Entries on target coordinates:

▬▬▬▬▬▬

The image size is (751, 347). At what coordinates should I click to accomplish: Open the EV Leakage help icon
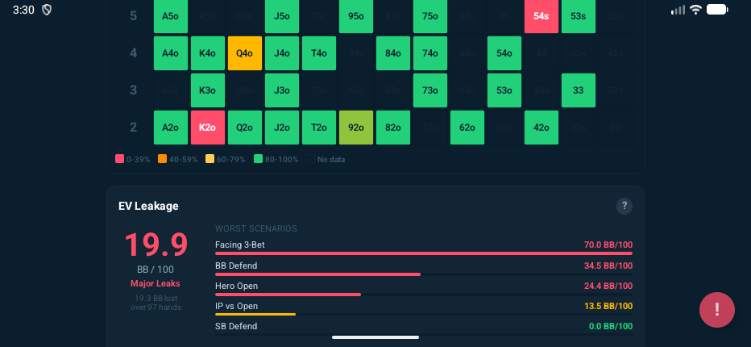click(x=624, y=207)
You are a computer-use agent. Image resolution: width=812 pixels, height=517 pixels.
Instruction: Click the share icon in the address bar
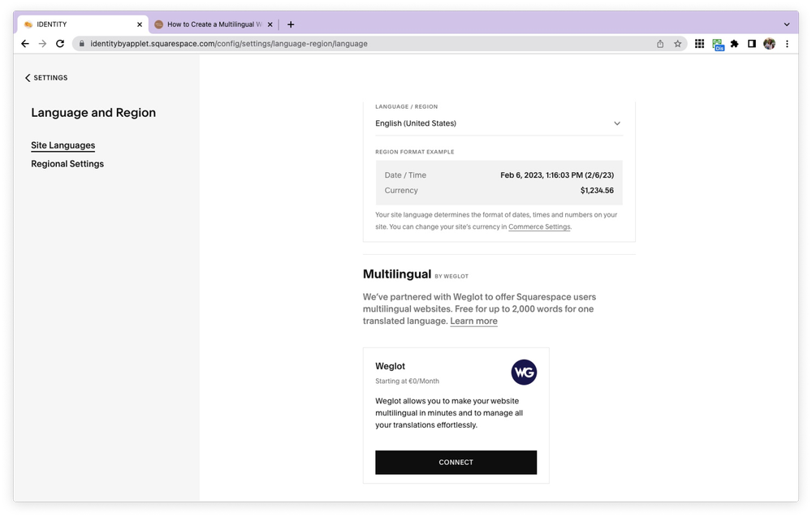(x=659, y=44)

▬▬▬▬▬▬

**GIVEN TASK**
Add 8 to every number in the coordinates that answer the records above, then write out all the lines again with the requests included. Leave the pictures out.

**CORRECT RESULT**
The image size is (751, 347). At what coordinates should I click to accomplish: Open the EV Leakage help icon
click(x=632, y=215)
You are a computer-use agent. Image resolution: width=812 pixels, height=517 pixels.
Instruction: Click the share icon in the address bar
(x=667, y=52)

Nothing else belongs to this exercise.